Follow the link to this page at the Commonwealth Fund website to download individual country profiles or the whole thing.

Here is a remarkable slide presentation from the Commonwealth Fund aggregating in PowerPoint form, a large quantity of data on systems around the world.

Continuing my education in international comparative health policy…

Keeping German Doctors On A Budget Lowers Costs : NPR

Keeping German Doctors On A Budget Lowers Costs : NPR:

How Doctors Get Paid

Nearly all hospital-based doctors are salaried, and those salaries are part of hospital budgets that are negotiated each year between hospitals and ‘sickness funds’ — the 240 nonprofit insurance companies that cover nearly nine out of 10 Germans through their jobs. (About 10 percent, who are generally higher income, opt out of the main system to buy insurance from for-profit companies. A small fraction get tax-subsidized care.)

Office-based doctors in Germany operate much like U.S. physicians do. They’re private entrepreneurs who get a fee from insurers for every visit and every procedure they perform. The big difference is that groups of office-based physicians in every region negotiate with insurers to arrive at collective annual budgets.

Those doctor budgets get divided into quarterly amounts — a limited pot of money for each region. Once doctors collectively use up that money, that’s it — there’s no more until the next quarter.

It’s a powerful incentive for doctors to exercise restraint — not to provide more care than is necessary. But often, the pot of money is exhausted before the end of the quarter.”

Interesting piece from over the Fourth holiday. It was mostly about the last paragraph above: Namely that physicians have to decide whether to continue to provide service until the end of the quarter when the budget is already exhausted. Seems bizarre to physicians here, except that we do the same thing, only play the game differently.

The way we do it is not quarterly, but on an ongoing basis. Most of our patients have insurance that pays us (more or less) what we expect, but a certain percentage have Medicaid or are uninsured altogether or have crappy insurance that doesn’t cover whatever you just took care of, and so on. So the net effect is similar.

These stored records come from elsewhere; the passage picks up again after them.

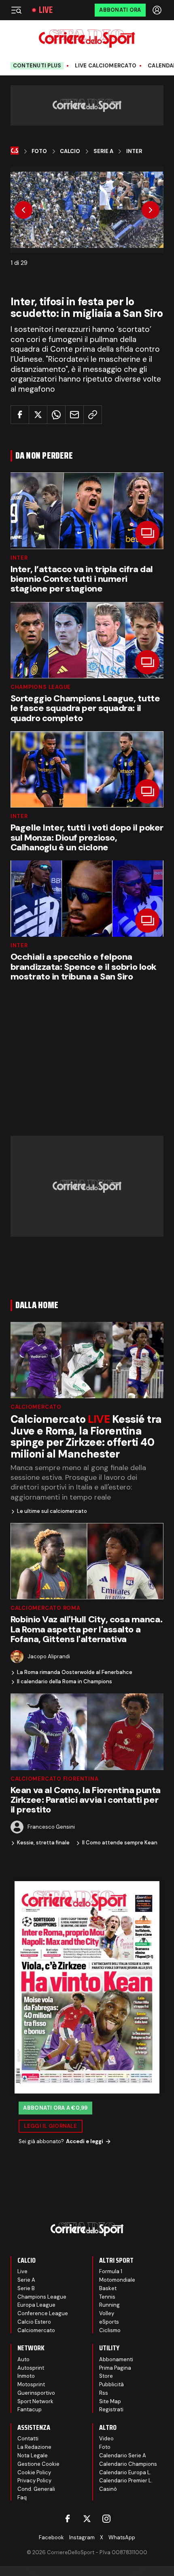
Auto (23, 2359)
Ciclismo (110, 2330)
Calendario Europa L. (125, 2472)
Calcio (70, 151)
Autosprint (30, 2367)
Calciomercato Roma (46, 1608)
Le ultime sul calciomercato (52, 1511)
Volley (106, 2313)
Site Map (110, 2401)
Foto (39, 151)
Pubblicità (111, 2384)
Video (106, 2438)
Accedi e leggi (84, 2141)
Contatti (27, 2438)
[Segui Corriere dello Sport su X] (87, 2519)
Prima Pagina (115, 2367)
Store (106, 2376)
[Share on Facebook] (20, 415)
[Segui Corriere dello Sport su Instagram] (106, 2519)
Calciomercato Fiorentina (55, 1778)
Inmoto (26, 2376)
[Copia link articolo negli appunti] (93, 415)
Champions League (41, 687)
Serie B (26, 2288)
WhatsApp (121, 2537)
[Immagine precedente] (23, 210)
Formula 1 (110, 2271)
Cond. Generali (36, 2489)
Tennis (107, 2296)
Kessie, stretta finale (43, 1843)
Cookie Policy (34, 2472)
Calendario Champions (128, 2464)
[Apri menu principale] (16, 10)
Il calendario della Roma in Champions (64, 1681)
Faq (22, 2497)
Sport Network (35, 2401)
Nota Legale (32, 2455)
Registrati (111, 2409)
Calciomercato (36, 1407)
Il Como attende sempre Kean (119, 1843)
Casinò (108, 2489)
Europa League (36, 2304)
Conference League (42, 2313)
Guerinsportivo (36, 2392)
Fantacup (29, 2409)
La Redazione (34, 2447)
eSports (109, 2321)
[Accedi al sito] (157, 10)
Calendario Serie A (122, 2455)
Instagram (82, 2537)
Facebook (51, 2537)
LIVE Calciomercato (105, 66)
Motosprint (31, 2384)
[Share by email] (74, 415)
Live (46, 10)
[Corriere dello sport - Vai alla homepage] (87, 38)
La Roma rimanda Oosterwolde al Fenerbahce (74, 1672)
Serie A (103, 151)
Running (109, 2304)
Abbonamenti (116, 2359)
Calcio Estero (34, 2321)
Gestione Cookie (38, 2464)
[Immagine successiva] (150, 210)
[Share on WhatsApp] (56, 415)
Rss (103, 2392)
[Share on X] (38, 415)
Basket (108, 2288)
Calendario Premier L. (126, 2480)
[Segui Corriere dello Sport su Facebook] (67, 2519)
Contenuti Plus (37, 65)
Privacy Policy (34, 2480)
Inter (134, 151)
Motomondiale (117, 2279)
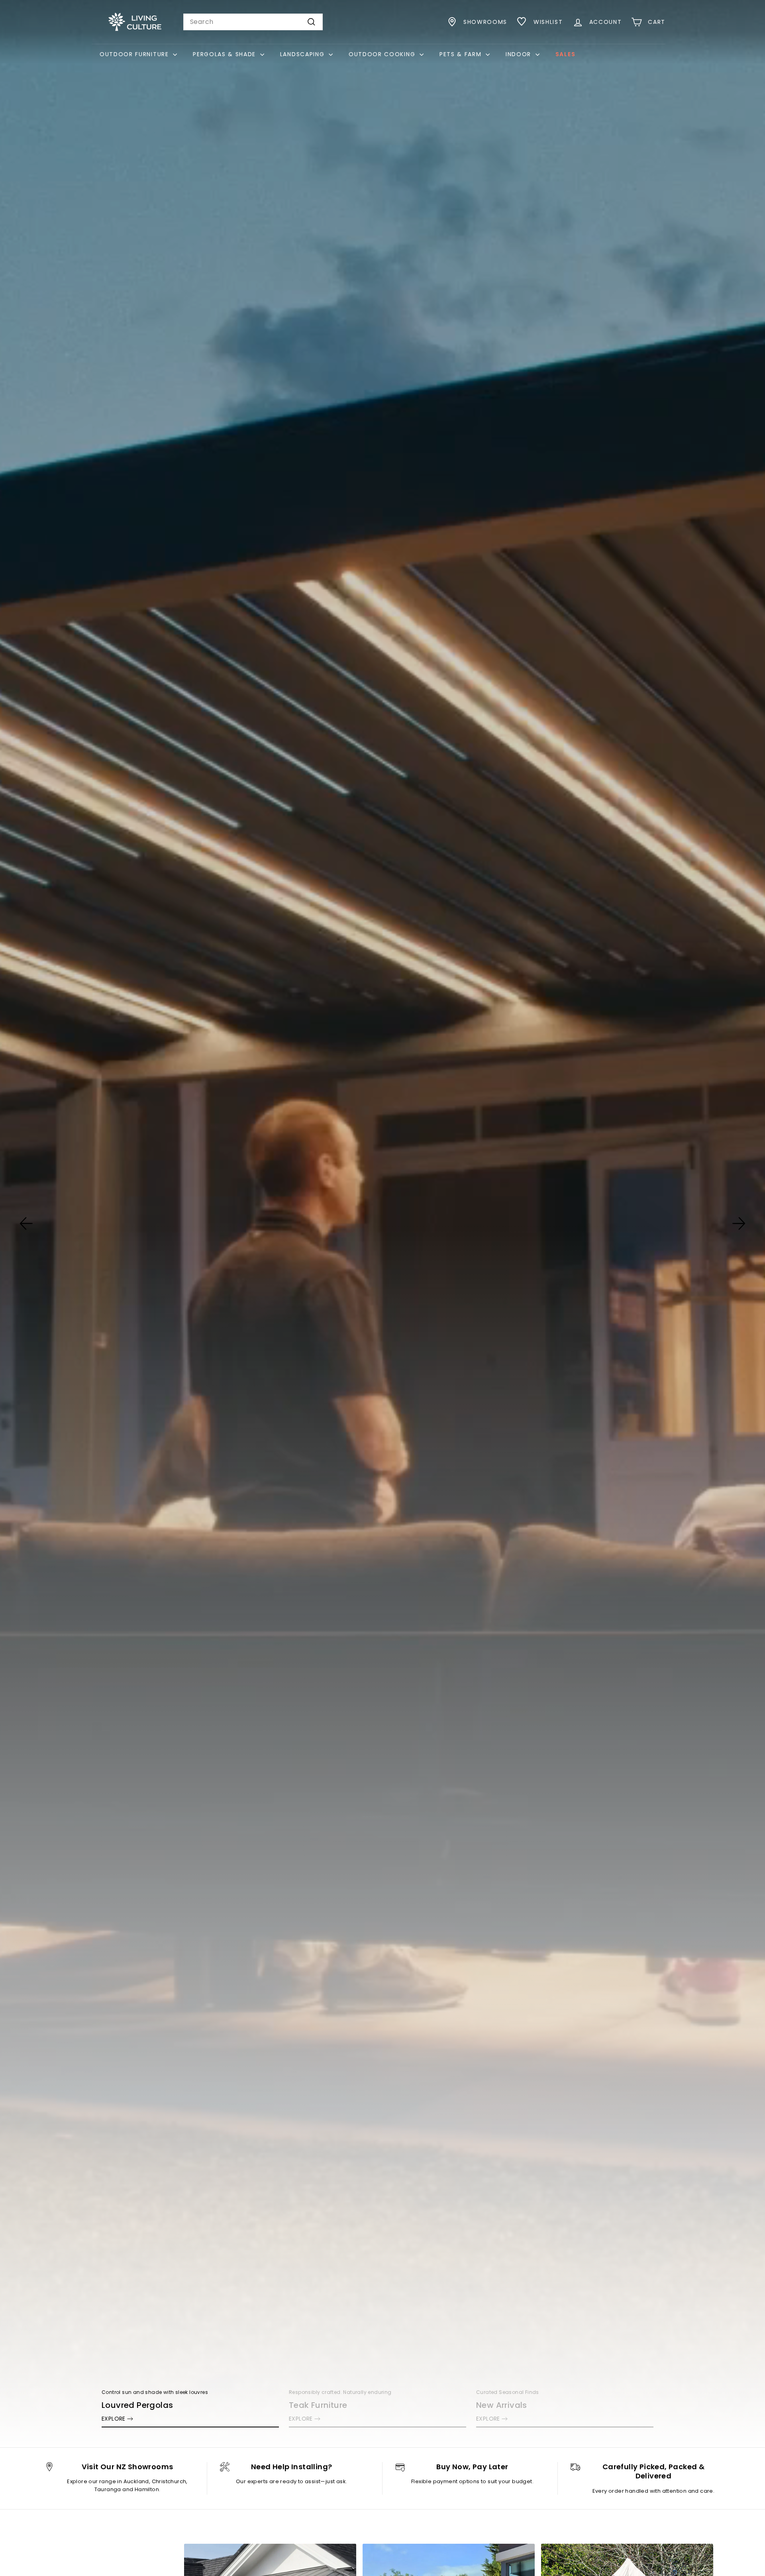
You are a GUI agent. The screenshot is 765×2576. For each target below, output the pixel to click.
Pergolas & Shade (225, 54)
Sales (565, 54)
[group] (382, 1223)
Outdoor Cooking (383, 54)
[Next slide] (738, 1223)
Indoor (520, 54)
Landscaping (303, 54)
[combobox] (253, 22)
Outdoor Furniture (135, 54)
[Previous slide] (26, 1223)
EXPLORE (114, 2418)
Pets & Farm (461, 54)
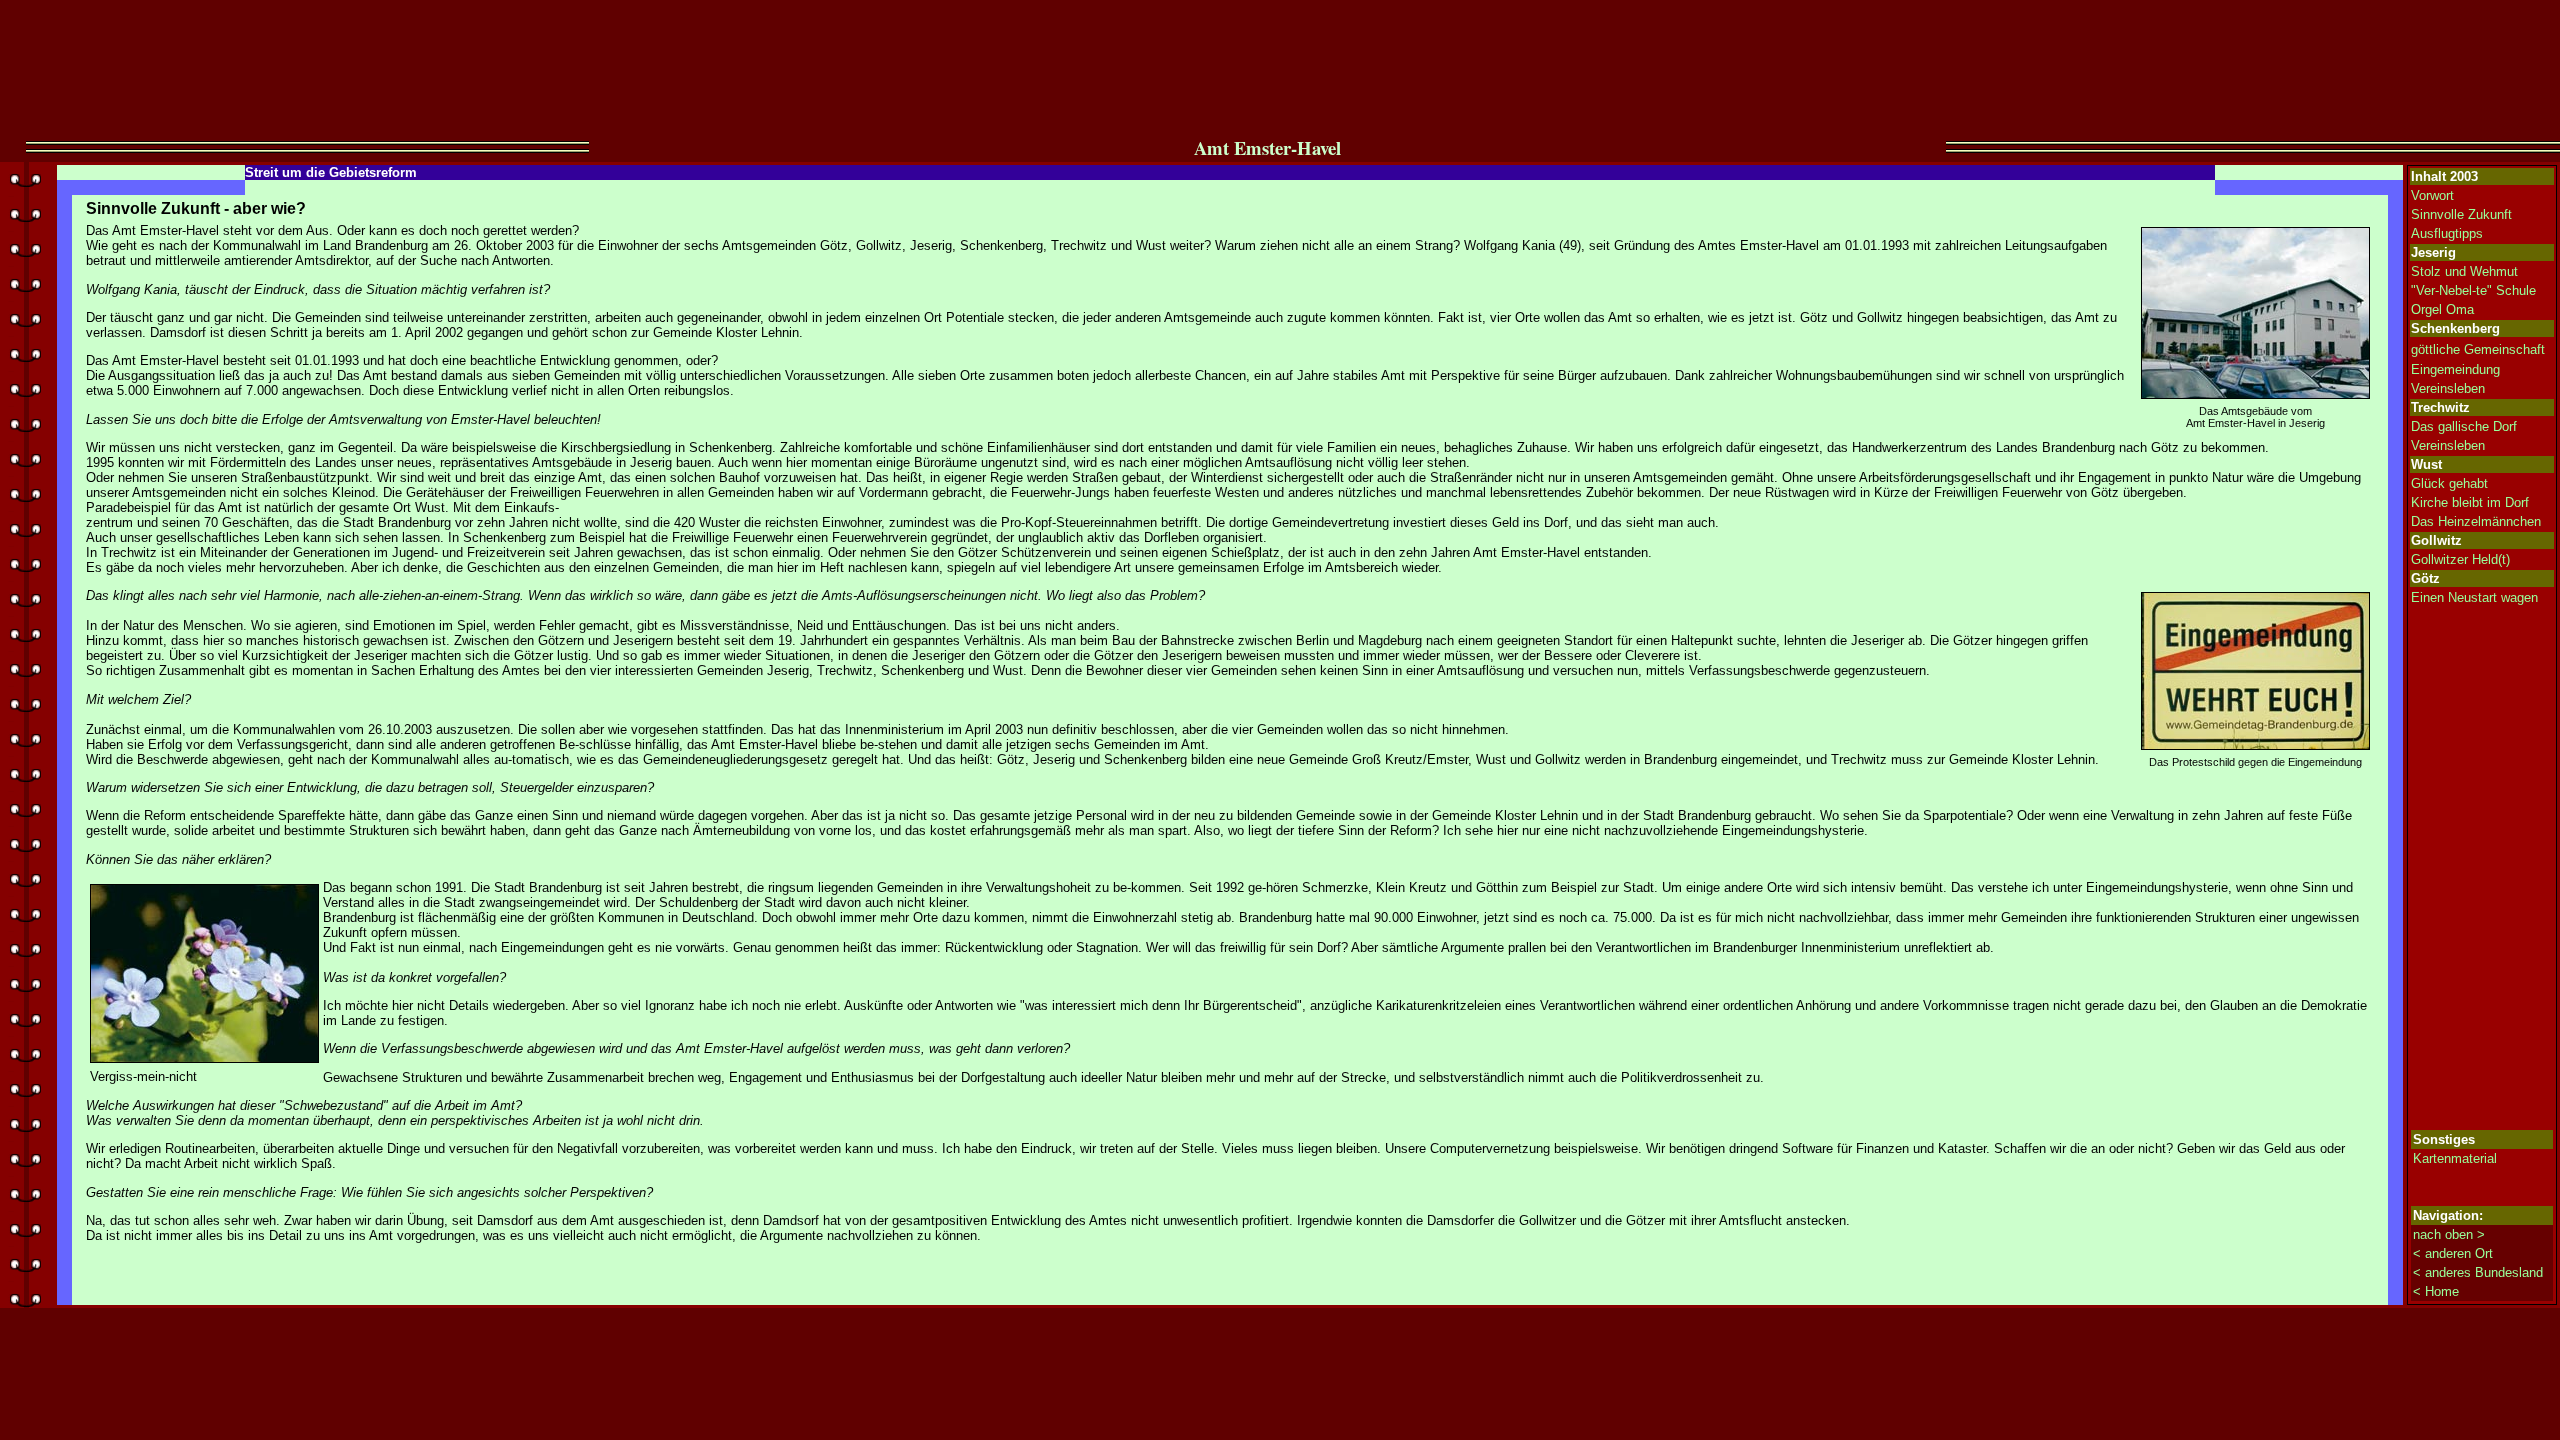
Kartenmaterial (2455, 1158)
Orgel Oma (2442, 309)
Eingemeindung (2455, 369)
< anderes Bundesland (2478, 1272)
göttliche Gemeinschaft (2478, 349)
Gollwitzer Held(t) (2460, 559)
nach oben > (2449, 1234)
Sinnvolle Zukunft (2461, 214)
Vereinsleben (2448, 388)
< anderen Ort (2453, 1253)
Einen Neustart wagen (2474, 597)
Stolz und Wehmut (2464, 271)
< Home (2436, 1291)
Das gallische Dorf (2464, 426)
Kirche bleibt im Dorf (2470, 502)
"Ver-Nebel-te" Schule (2473, 290)
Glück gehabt (2449, 483)
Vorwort (2432, 195)
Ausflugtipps (2447, 233)
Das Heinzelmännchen (2476, 521)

But another intersting tidbits is the salaried nature of hospital based physicians. It would be interesting to see what the contracts look like in terms of benefits, vacation, salary, etc.

FRONTLINE: sick around the world: five capitalist democracies & how they do it | PBS

FRONTLINE: sick around the world: five capitalist democracies & how they do it PBS:

“Each has a health care system that delivers health care for everyone — but with remarkable differences.”

Summaries of the five countries covered in the Frontline episode: UK, Germany, Japan, Taiwan and Switzerland.

Frontline: Sick Around the World

Frontline: Sick Around the World

Lots to digest, and I’ve only begun to explore the web extras, so I post now for convenience’ sake. Overall, though, TR Reid did a terrific job all around.

From the physicians’ perspective, I, of course would have liked more but they only chose to do an hour. Frankly, this would have been another good use of an extended format Frontline, as they did with “Bush’s War.”